Absolutely adorable! I'll eagerly await the wedding photos, especially of the flowerdog. I assume this will limit your flower selections to only edible blossoms?  Will Henry carry the rings? You could mount them on his push toy.


----------



## lady amanda (Nov 26, 2010)

AHHHHHHH!!!!!!! Congratulations!!!!!! That is so awesome! you will have the cutest flower girl and ring bearer ever!!! 
I cant believe almost 1 that goes by very fast! scarry!!
AH! I loved planning my wedding! I had a blast! I hope you enjoy yours!!


----------



## Marzi (Sep 17, 2012)

Congratulations 
How exciting!
Henry is totally gorgeous - lucky, lucky you.
Back to work  you'll enjoy it - but I can imagine that you'll be running out of the door at home time to get back to your skin and fur babies.


----------



## 2ndhandgal (Aug 29, 2011)

Henry is absolutely gorgeous  (and in that first photo it took me a moment to realise you had not installed special toddler height hand rails  ) 

Congratulations on your engagement 

I think it is cocoa mulch which can cause dogs problems? http://www.snopes.com/critters/crusader/cocoamulch.asp


----------



## Tinman (Apr 23, 2013)

Woohoo!! Brilliant news congratulations - thanks for the update. (Lovely ring - James has good taste!) 
As for Henry OMG how scrummy is he?? He couldn't be blonder and bluer eyes! 
Tilly and Henry will be the perfect accompinants at your nuptials - hopefully she won't upstage the bride!!
As for work, it's rubbish isn't it - but I foresee another maternity leave not too far away!!  x


----------



## arlo (Mar 11, 2013)

Congratulations:congrats: What a lovely ring. Was it a very romantic proposal? Was it a surprise, even if long awaited Henry is lookinga proper little man now, what a super cutie. Will look forward to the photos only right Tilly gets to play a role


----------



## Mazzapoo (Jul 28, 2013)

Congratulations! What beautiful photos and lovely news. 7.5 years is nothing, Neil and I are 24 years in and still unmarried ha! Have a good time back at work, you'll get back into the swing. My first day back today and I don't feel too distraught ....yet


----------

Problem 1: Translate this sentence from the congratulations thread into Spanish: "What beautiful photos and lovely news."
Problem 2: Quote the part of the congratulations thread that starts at "Absolutely adorable! I'll" and ends after "you enjoy yours!!".

Dataset extract:
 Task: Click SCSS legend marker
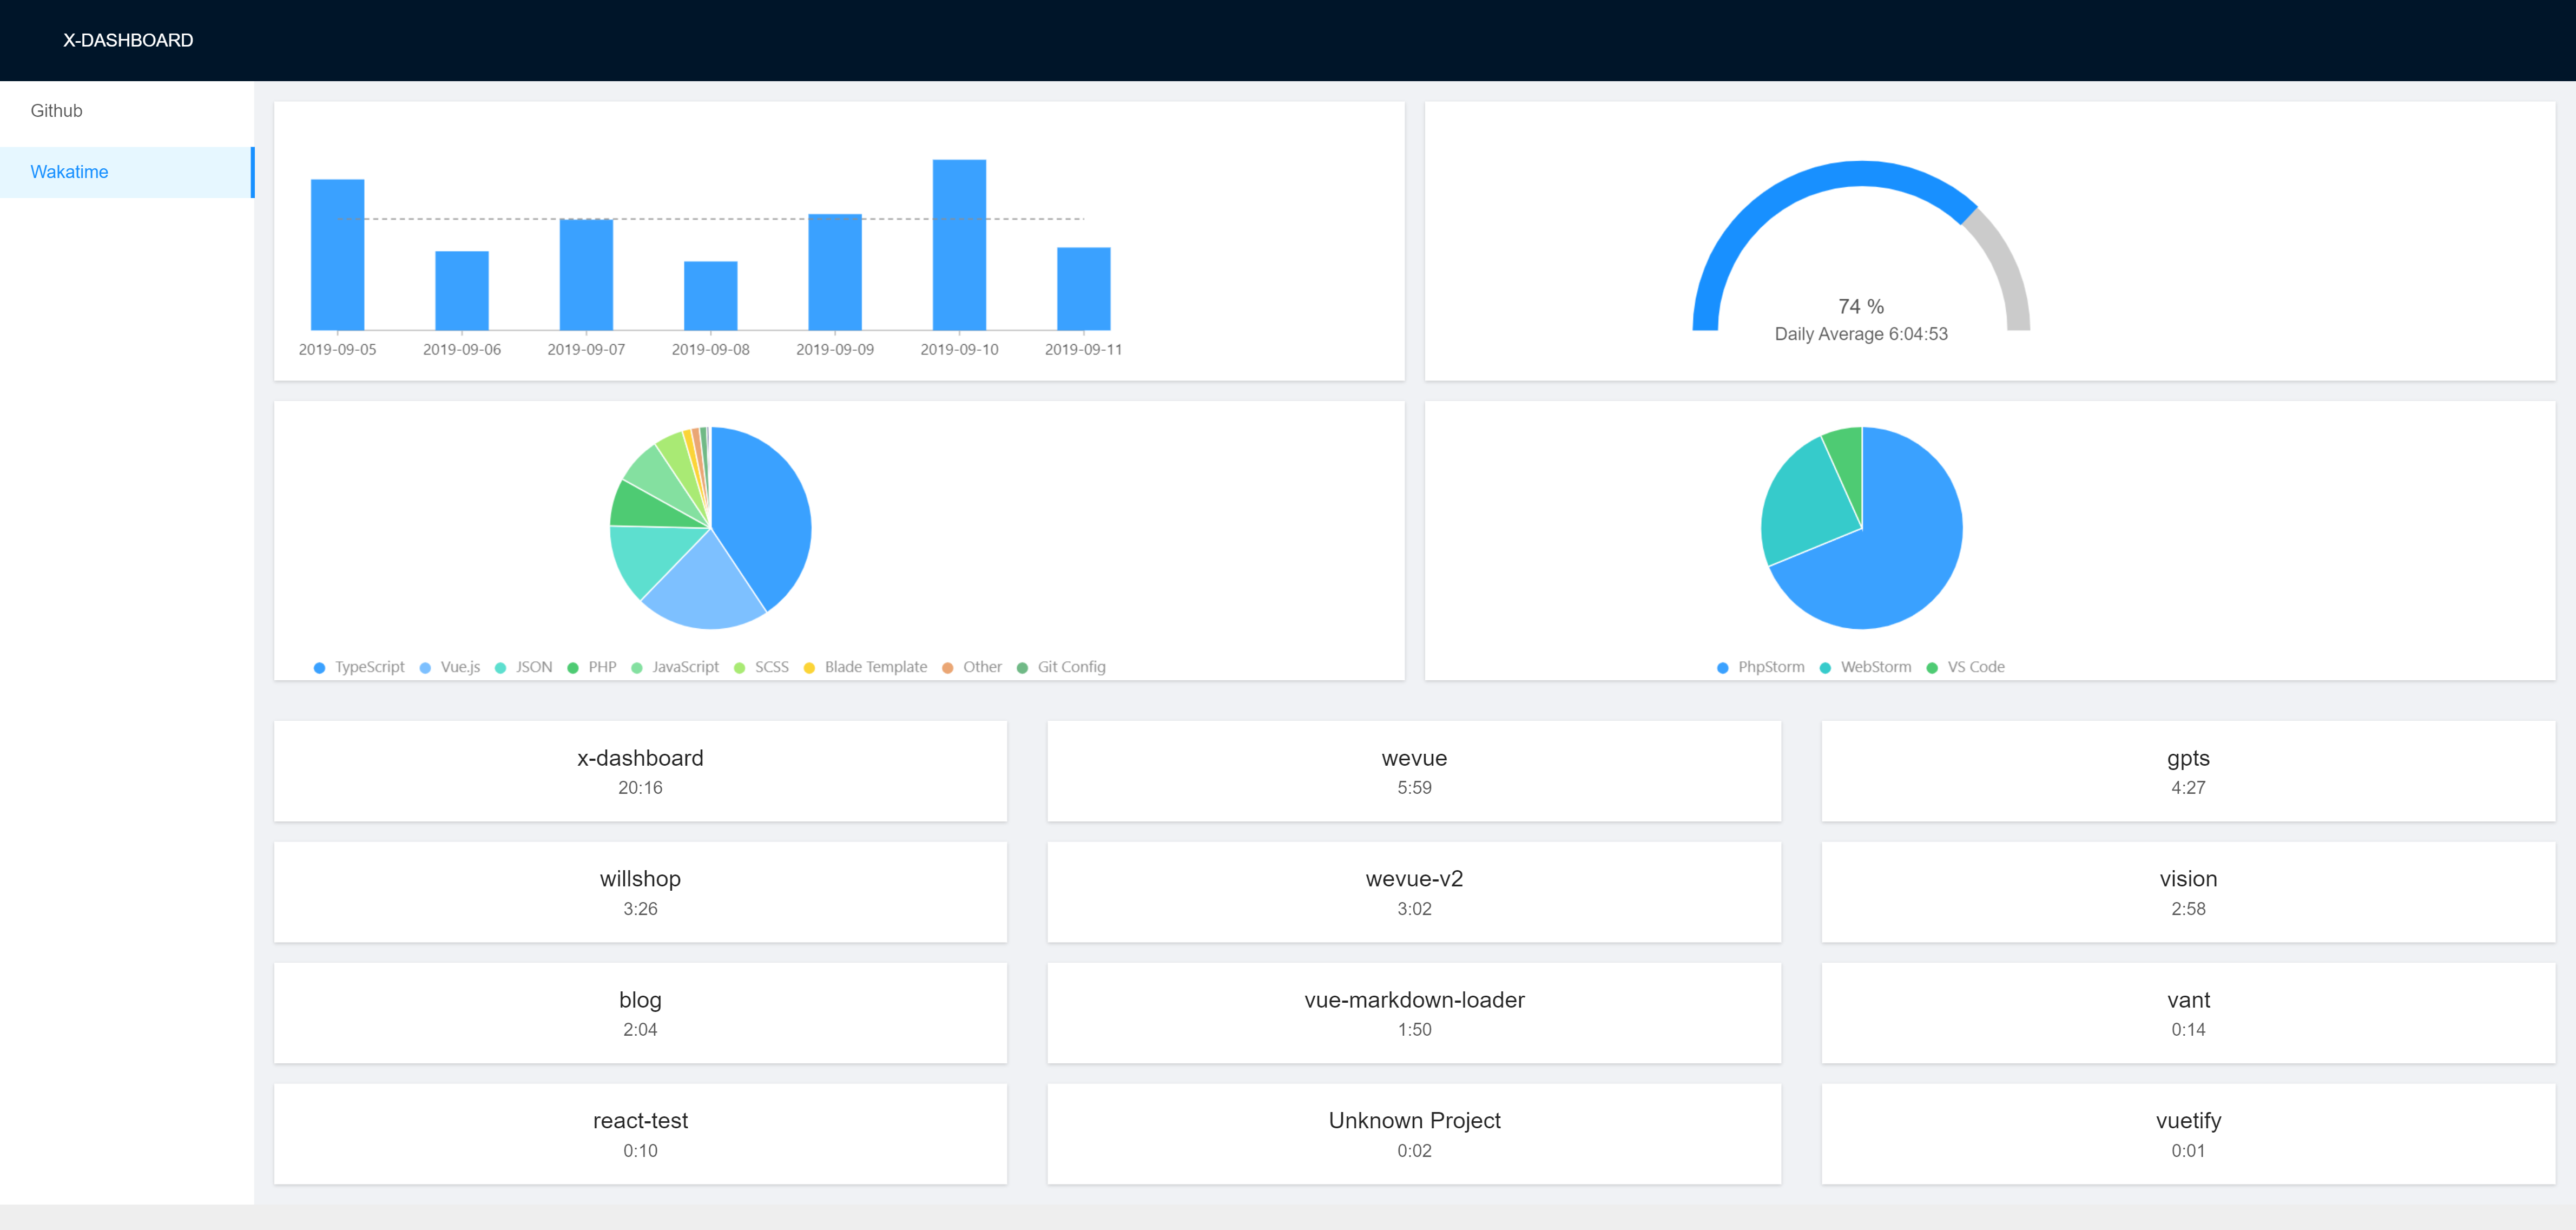(740, 668)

Final answer 1: ¡Qué fotos tan bonitas y qué buenas noticias!

Final answer 2:
Absolutely adorable! I'll eagerly await the wedding photos, especially of the flowerdog. I assume this will limit your flower selections to only edible blossoms?  Will Henry carry the rings? You could mount them on his push toy.


----------



## lady amanda (Nov 26, 2010)

AHHHHHHH!!!!!!! Congratulations!!!!!! That is so awesome! you will have the cutest flower girl and ring bearer ever!!! 
I cant believe almost 1 that goes by very fast! scarry!!
AH! I loved planning my wedding! I had a blast! I hope you enjoy yours!!